The diagnostic plot is composed of the following panels: - Top panel: The uncorrected light curve (original) is shown in black, with the Combined Differential Photometric Precision (CDPP), a measurement of the light curve’s scatter, noted in the legend. - Middle panel: The PLD-corrected light curve (corrected) is plotted in gray with the noise model created by the combination of pixel values (pixel_series) in blue, the estimated background trend (background) in red, and the polynomial spline fit to the stellar variability (spline) in yellow. For K2, the background signal is minimal compared to the systematic trends due to motion, but it is much more significant for TESS observations. Notice that the corrected light curve closely matches the spline, which is tracing the preserved stellar variability. - Bottom panel: A direct comparison between the uncorrected light curve (original) and the PLD-corrected light curve (corrected), again noting the CDPP of each light curve in the legend. This panel also indicates which cadences were flagged as outliers (outlier_mask), which lie greater than five standard deviations above or below the light curve, as well as which cadences are excluded from the spline fit (~cadence_mask). As we will see below, cadence_mask is a Boolean array with the same length as the TargetPixelFile’s time array, where True is included in the spline fit and False is excluded. The tilde (~) indicates that the inverse of the mask is marked in this plot, that is, the excluded cadences will be crossed out in blue.

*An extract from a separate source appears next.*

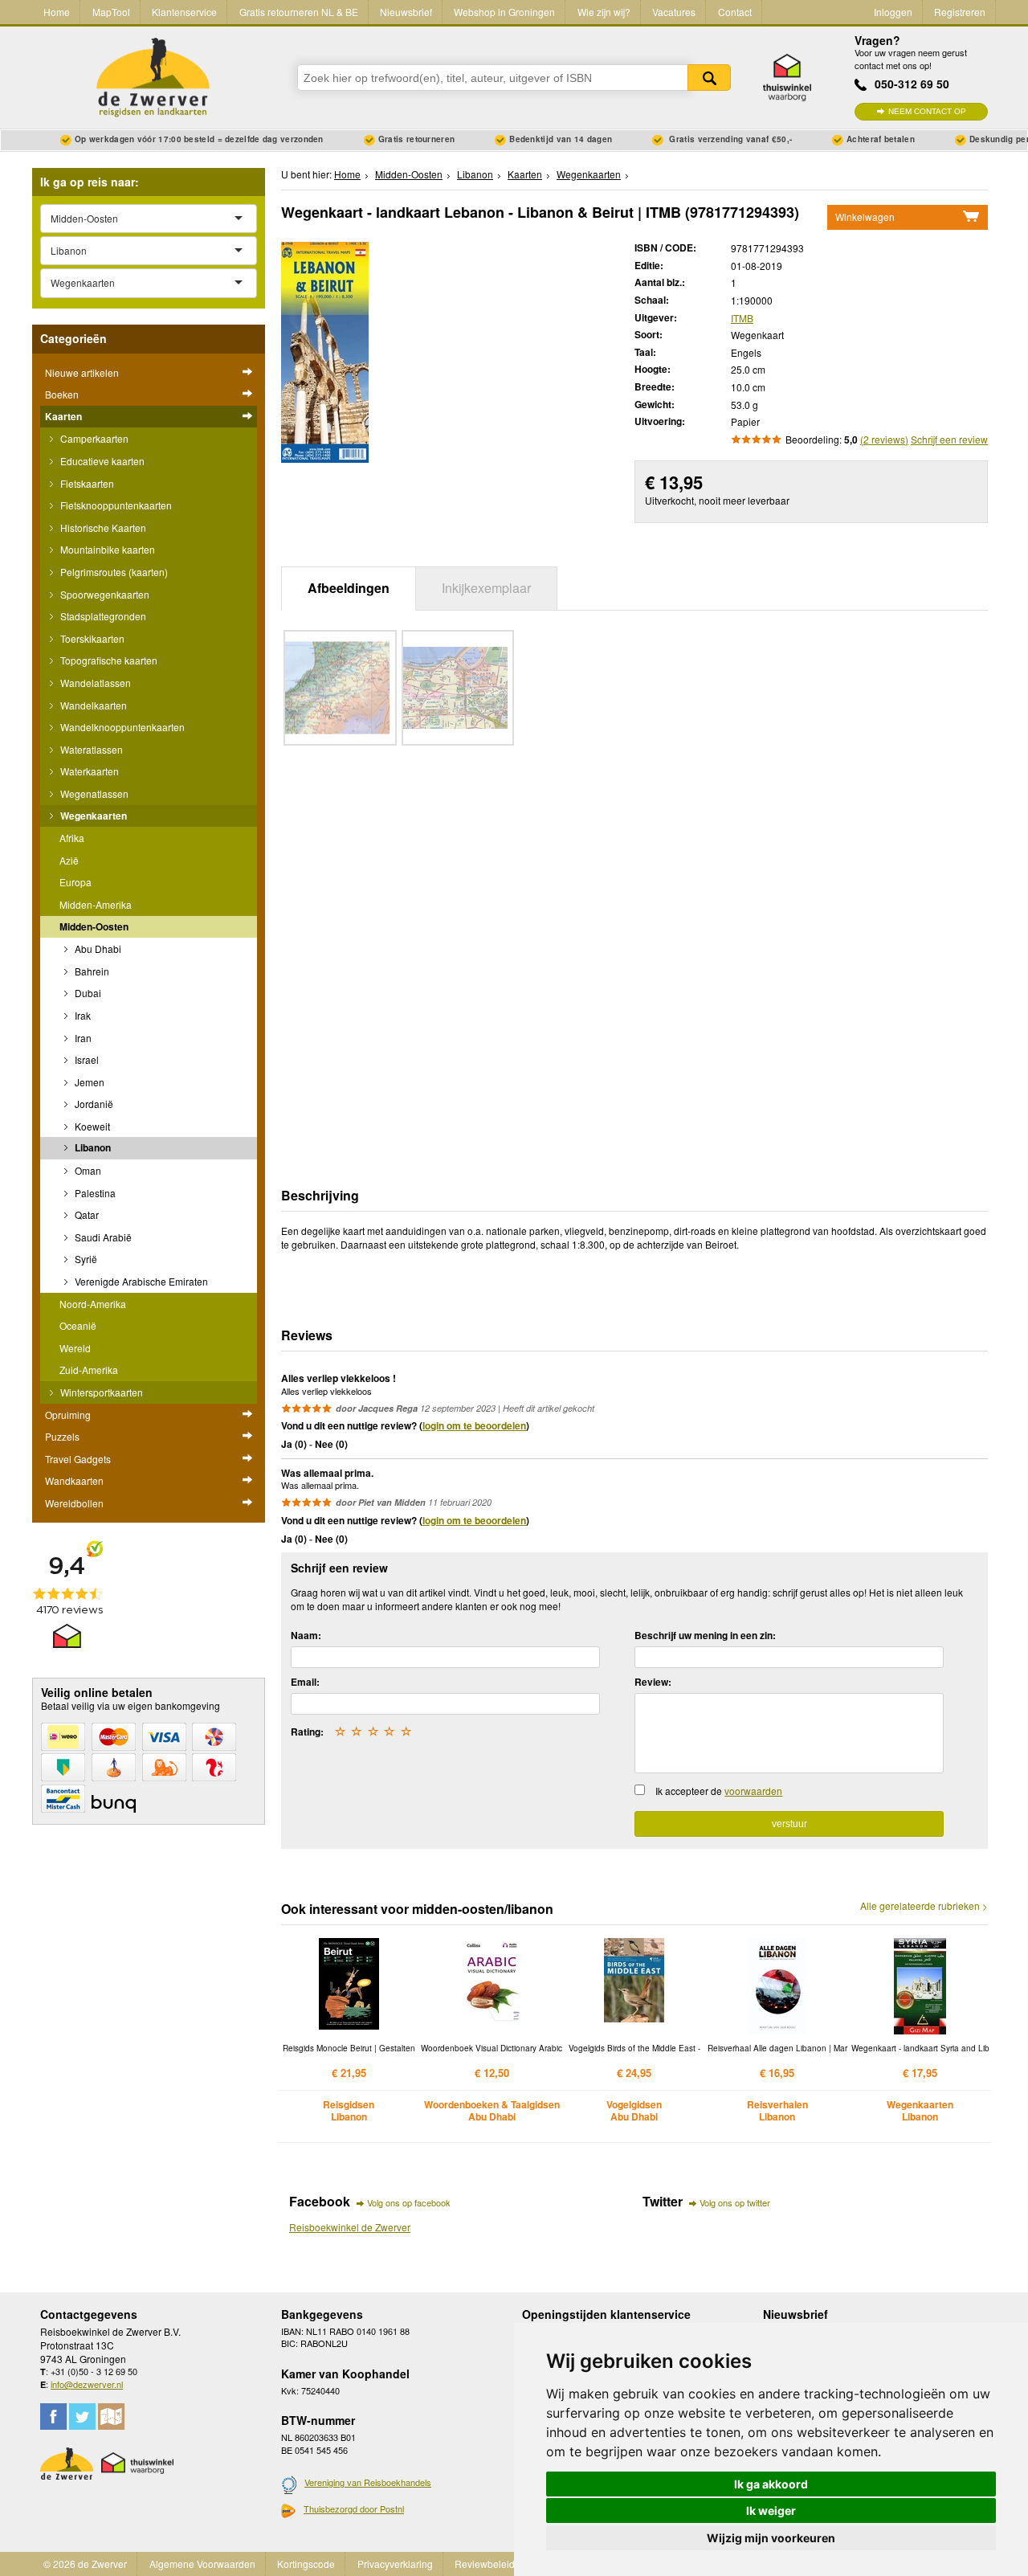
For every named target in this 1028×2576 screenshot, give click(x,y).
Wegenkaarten (92, 815)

The plot above makes it convenient to review the components of the noise removal algorithm. The performance of the algorithm is strongly affected by the choice of pixels which go into the model components. To diagnose this part of the algorithm, we can use the diagnose_masks method:

[9]:

pld.diagnose_masks();

[9]:

array([<AxesSubplot:title={'center':'aperture_mask'}, xlabel='Pixel Column Number', ylabel='Pixel Row Number'>,
<AxesSubplot:title={'center':'pld_aperture_mask'}, xlabel='Pixel Column Number', ylabel='Pixel Row Number'>,
<AxesSubplot:title={'center':'background_aperture_mask'}, xlabel='Pixel Column Number', ylabel='Pixel Row Number'>],
dtype=object)


The panels in the figure visualize the following pixel masks:

• aperture_mask: Pixels used to create the SAP flux light curve from which the noise model is subtracted.

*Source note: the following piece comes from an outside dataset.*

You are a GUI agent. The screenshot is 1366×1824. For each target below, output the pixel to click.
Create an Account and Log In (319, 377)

• pld_aperture_mask: Pixels used to create the correlated noise model.

• background_aperture_mask: Pixels used to create the background model.

You can alter the pld_aperture_mask and background_aperture_mask by passing them as optional arguments to the correct() method we used earlier. For more information about these masks, and how to use them effectively, please see the full list of optional parameters and FAQ at the end of this tutorial.

## 3. How to Avoid Overfitting Exoplanet Transits¶

In the example above, it looks like PLD did a great job of removing the instrumental noise introduced by the K2 detector drift, but the bottom panel of the diagnostic plot seems to indicate that we’ve falsely labeled in-transit data points as outliers. To alleviate this, we can introduce the cadence_mask.

### 3.1 Overfitting¶

It’s necessary to mask out transits and flares when fitting the spline. The spline term fits a polynomial to the long-term trend of the light curve, and the highest likelihood solution generally follows the median of the corrected light curve. The presence of transits or flares can pull the median of the light curve down or up, respectively, causing the spline to deviate from the underlying stellar trend.

In practice, this causes transits to be partially “fit out” by the spline, reducing their depth and giving an incorrect estimate of the planet’s radius.

You can use a custom cadence_mask by creating a Boolean array with one value per cadence, where True indicates a cadence you wish to include and False means that the cadence is masked out.

For this example, we want to be sure that the in-transit cadences are not marked as outliers or used in the spline fit, as they can cause the spline to erroneously deviate from the stellar signal. To accomplish this, we can create a transit mask using the create_transit_mask method of the LightCurve object, using the known parameters of the planet system:

[10]:

transit_mask = corrected_lc.create_transit_mask(period=[3.2277, 7.3745],
duration=[0.25, 0.25],
transit_time=[2385.6635, 2389.9635])


We can double-check to make sure the transit mask looks good by plotting it on top of the corrected light curve in red:

[11]:

ax = corrected_lc.scatter(label='Corrected Light Curve')

[11]:

<AxesSubplot:xlabel='Time - 2454833 [BKJD days]', ylabel='Flux [$\\mathrm{e^{-}\\,s^{-1}}$]'>


The red points appear to match the in-transit cadences for both of the planets around K2-199.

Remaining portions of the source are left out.